Così lezioni teoriche e seminari si sono alternati, nei diversi giorni, a sessioni in mare, per mettere in pratica quanto stavamo imparando nel modo più diretto possibile. In quei giorni abbiamo imparato ad utilizzare chiavi per distinguere i coralli a livello di genere, metodiche per valutare lo stato di salute del reef basandoci sull’abbondanza e la diversità di vertebrati e invertebrati che lo colonizzano, indicatori per stimarne il fenomeno dello sbiancamento, ed altro ancora.  Si tratta di metodi semplici pensati da Reef Check per essere condotti da volontari aventi un diverso background, ma che al tempo stesso rappresentano un importante supporto agli studi scientifici, perché forniscono dati su cui potranno lavorare i ricercatori, dati disponibili a tutti che permettono di aumentare le nostre conoscenze, rendendo anche i cittadini partecipi alla ricerca scientifica, in quella che viene definita la “scienza partecipata”
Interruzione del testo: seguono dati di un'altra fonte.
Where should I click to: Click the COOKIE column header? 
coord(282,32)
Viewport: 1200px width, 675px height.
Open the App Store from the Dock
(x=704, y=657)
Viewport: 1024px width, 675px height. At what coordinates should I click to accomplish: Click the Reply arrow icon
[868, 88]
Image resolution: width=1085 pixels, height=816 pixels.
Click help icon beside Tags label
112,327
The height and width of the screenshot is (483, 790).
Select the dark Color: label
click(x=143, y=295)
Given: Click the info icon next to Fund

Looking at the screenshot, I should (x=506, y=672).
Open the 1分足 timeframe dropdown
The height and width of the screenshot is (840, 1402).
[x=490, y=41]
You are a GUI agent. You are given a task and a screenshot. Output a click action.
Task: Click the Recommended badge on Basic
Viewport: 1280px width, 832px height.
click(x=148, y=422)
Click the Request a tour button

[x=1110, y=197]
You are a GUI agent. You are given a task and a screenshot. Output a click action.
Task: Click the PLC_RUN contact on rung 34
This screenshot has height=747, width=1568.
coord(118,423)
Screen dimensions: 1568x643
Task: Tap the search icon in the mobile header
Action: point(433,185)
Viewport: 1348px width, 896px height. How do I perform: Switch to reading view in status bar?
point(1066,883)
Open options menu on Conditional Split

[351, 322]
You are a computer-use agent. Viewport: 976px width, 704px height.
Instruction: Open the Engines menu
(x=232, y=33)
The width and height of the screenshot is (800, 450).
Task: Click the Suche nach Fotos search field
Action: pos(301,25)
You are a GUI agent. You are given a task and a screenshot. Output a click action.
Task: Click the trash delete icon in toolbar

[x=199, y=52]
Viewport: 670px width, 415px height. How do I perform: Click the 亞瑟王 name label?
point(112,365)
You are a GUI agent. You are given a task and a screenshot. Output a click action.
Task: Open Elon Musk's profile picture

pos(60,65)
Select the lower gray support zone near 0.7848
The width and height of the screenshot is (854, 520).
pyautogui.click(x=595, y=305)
 Adoro questa espressione, mi piace l’idea che i volontari non scienziati possano dare in qualche modo il loro contributo alla scienza, ma al tempo stesso che la scienza possa aprirsi ai volontari. Penso che le conoscenze che otteniamo dalla ricerca non debbano rimanere esclusivamente all’interno della comunità scientifica, ma al contrario è importante poterle condividere con la collettività, diversamente qualsiasi scoperta rimarrebbe fine a sé stessa. La conservazione non può essere di interesse esclusivo dei conservazionisti, deve interessare tutti, altrimenti non si raggiungerà mai, rimarrà sempre soltanto un obiettivo lontano. A questo fine credo sia importante che chiunque sappia di avere la possibilità di contribuire nel suo piccolo alla scienza, partecipando a progetti come quello che Reef Check porta avanti in mari tropicali e temperati. Io stessa, infatti, prima di andare fino in Indonesia ho imparato prima a monitorare il mio Mediterraneo e poi insegnato ad altri subacquei appassionati del mare a tutelare quanto di più bello abbiamo e partecipare alla raccolta dati riguardanti specie target del Mare Nostrum.

Pensandoci ora, dopo più di un mese dal mio rientro in Italia, vorrei che chiunque vivesse quello che ho vissuto io ad ottobre in Indonesia. Le giornate sono state intense, teoria e pratica ci occupavano tutto il giorno e la sera ero sempre entusiasta e con tantissima voglia che arrivasse in fretta il giorno dopo per scoprire di più ed applicare subito le conoscenze appena apprese durante una nuova immersione.  Ogni volta che entro in acqua dopo aver scoperto qualcosa di nuovo riguardante il mio amato mare è come se avessi occhi diversi. Qualcosa che è sempre stato lì, che era lì anche il giorno prima, ora appare in un altro modo, o forse appare per la prima volta. Vediamo solo le cose che conosciamo e rispetto alle precedenti immersioni che ho avuto in mari tropicali, adesso posso dire di essermi immersa veramente.  Solo se conosciamo qualcosa, possiamo apprezzarlo a pieno, per questo è fondamentale continuare a studiare, imparare, scoprire e non smettere mai! Ho conosciuto tanti ragazzi in Indonesia, che nutrivano un forte desiderio di conoscere che traspariva dagli occhi e, dopo questa esperienza dall’altra parte del mondo, sono tornata a casa con una consapevolezza nuova. La consapevolezza che non è tutto spacciato, possiamo ancora salvare il nostro mare e possiamo farlo fino a che ci saranno persone in tutto il mondo che nutrono la speranza di poter cambiare le cose.  Porterò con me questa consapevolezza, insieme a tutti i bei ricordi di questa stupenda esperienza, ho conosciuto persone fantastiche, imparato tantissimo e vissuto momenti meravigliosi che rimarranno indelebili nella mia memoria e che sono contenta di poter condividere con voi.